Understanding the Electronic Filing Identification Number (EFIN): this number qualifies you to become an e-file provider. If you will e-file more than five (5) tax returns, the IRS requires you to provide your EFIN to submit returns for your clients.

Important Certifications Include:

  • Certified Public Accountant (CPA): These are licensed at the state level to provide accounting, auditing, and financial planning for businesses. Getting the CPA license also qualifies you to represent your tax clients before the IRS.

The CPA license qualifies you to provide public accounting services beyond tax.

  • Enrolled Agent (EA): These are licensed at the federal level to provide specialized tax-related services. This license qualifies you to represent your client before the IRS.

While an EA can do all the tax-related work a CPA like a CPA, they can’t provide broader financial services (such as financial statements) that a CPA can.

State-specific Requirements

Individual states have special requirements to protect their population from financial harm.

Examples are:

  • California: To become a registered tax preparer in California, you need to get a $5000 tax preparer bond from an insurance agent and take a 60-hour course within 18 months of your application, unless you’re a CPA or EA in California.
  • Connecticut: a High School Diploma and a $100 permit to be a professional tax preparer.
  • New York: a High School Diploma (or GED), a $100 fee, and continuing education (using the SLMS) to complete more than 10 tax returns.

Check the IRS List of all State Requirements for Tax Preparers for specific requirements in other states.

Step 2: Create a Tax Preparation Business Plan

Define Your Target Market

Defining your target market helps you channel your limited resources to businesses in specific industries.

For example, if you’re serving only freelance business owners, your strategies for getting and retaining clients might differ from those targeting larger businesses.

The more you know about your target market, the better equipped you’ll be to tailor your services to their financial situations.

Determine Your Pricing Model

Beyond the amount you want to charge for your services, your chosen pricing model will determine how frequently you get paid and the profits you’ll take home.

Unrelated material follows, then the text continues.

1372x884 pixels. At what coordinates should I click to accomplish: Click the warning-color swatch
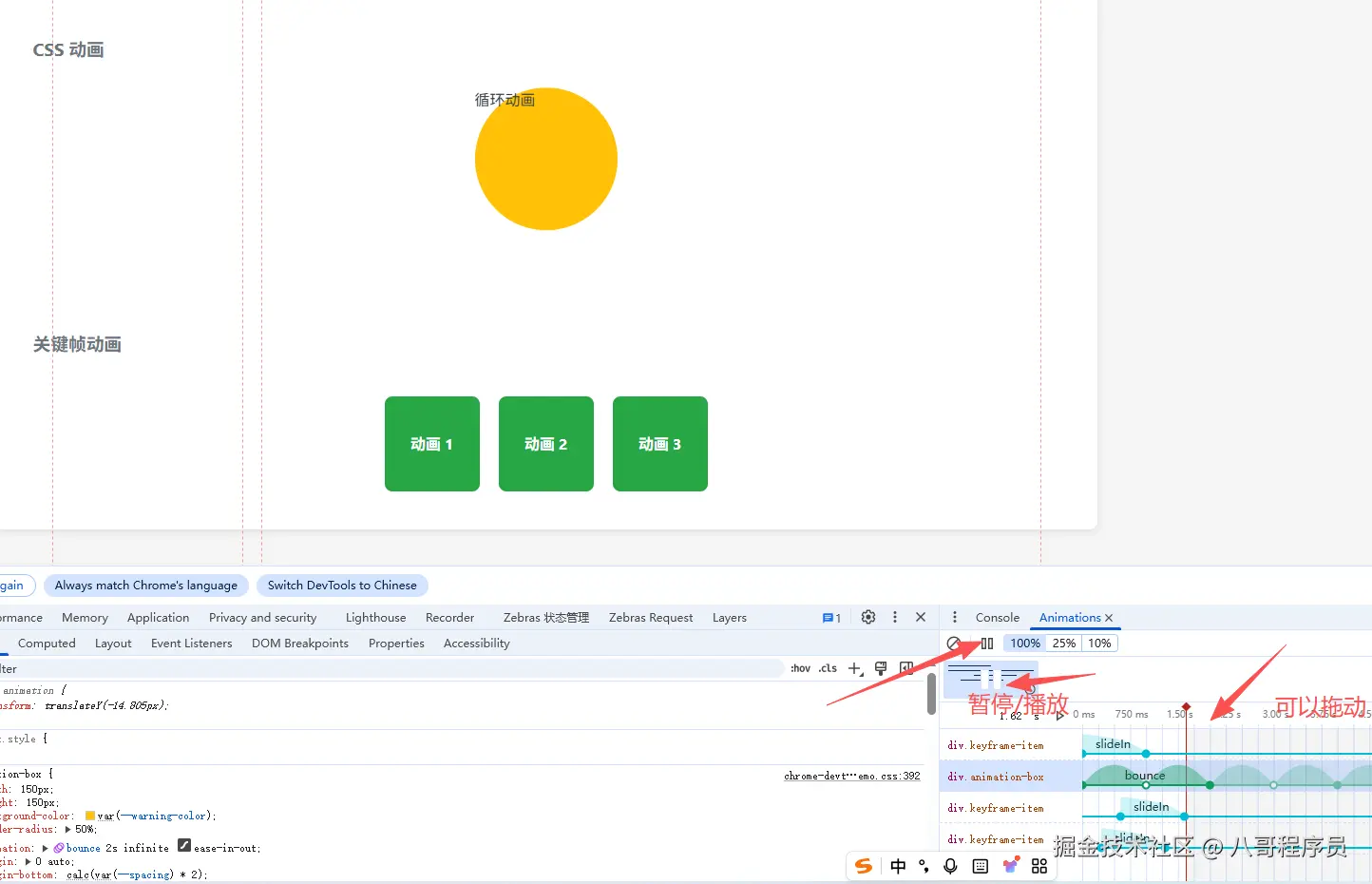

The most common models are:

  • Flat Fees: Where you charge fixed weekly, monthly, or quarterly fees, depending on the client’s needs. This works best for recurring tax projects.
  • Project-based Pricing: Each tax project commands a separate fee. The client pays once the project is complete, regardless of the hours spent.
  • Hourly: Your client pays you based on the number of hours spent on the project. This is more time-sensitive than others, which is why effective time tracking is most important here.
  • Tiered: allows you to categorize your services for a singular payment. The most common example of tiered services is the Basic, Standard, and Premium bands, where each pricing band commands a higher fee.

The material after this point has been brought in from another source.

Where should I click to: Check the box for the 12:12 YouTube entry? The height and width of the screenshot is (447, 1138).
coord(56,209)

Goals and Revenue Projections

This is where you decide where you want to be in one, three, or ten years. This is also where you state the number of clients you need to serve and the income (and profit) you need to get there.

Your answers to these, and similar growth questions, will form the foundation of your firm’s goals and revenue projections.

Tools and Staffing Needs

When you’re done budgeting and forecasting your revenues, you need to understand the tools and human resources you’ll need to hit those figures.

Your choice of tools will depend on your tax workflows (what you’ll need at what stage to meet your client’s needs). During the onboarding stage for example, you’ll most likely need a tax engagement letter. Internally, you need tools like Financial Cents to manage your projects, clients, and team.

For staffing needs, your service offering, available expertise, and workload will determine the skillset to look for in your next hires.

For example, you’ll need a CPA or an EA for IRS  representation projects. Lower-level tax (or admin) work can be handled by other team members.

Step 3: Set Up Your Business Legally

Register Your Business Name

This is where you go to the Secretary of State’s office (or similar agencies) to register a business name, either as a sole proprietorship, partnership, LLC, Corporation, etc. More on this later.

  • File a “doing business as” (DBA) if you’re doing business under a different name than your legally recognized name.
  • Get a Federal Tax ID with the IRS to get an Employer Identification Number (EIN) to file your taxes.
  • Visit your City Council to understand their requirements for your type of business (such as permits and licenses).

Still deciding on a name? Use our free firm name generator tool to generate name idea.

Your firm’s legal structure determines your tax obligation, personal liability for the business, and available investments.

Here are the most common and how they work:

  • Sole Proprietorship: This structure is low-risk and easy to start. However, you’re required to report the firm’s income on your personal tax returns, making you responsible for the firm’s inability to meet its financial obligations.
  • Limited Liability Company (LLC): This structure gives you the option of paying corporate taxes to protect your personal assets from the company’s liabilities or passing your profits and losses to your personal tax returns.
  • S-Corporation: This structure requires you to pay corporate taxes on the business, but protects your personal assets from the company’s debts and liabilities. This business structure is much harder to start than a sole proprietorship or LLC, making it more ideal for large business owners.
  • Other structures include partnership and C-Corp.

Set Up a Business Bank Account

Setting up a separate business bank account is required of LLCs and S-Corps. It prevents commingling,  simplifies financial audits, and gives you a more professional outlook.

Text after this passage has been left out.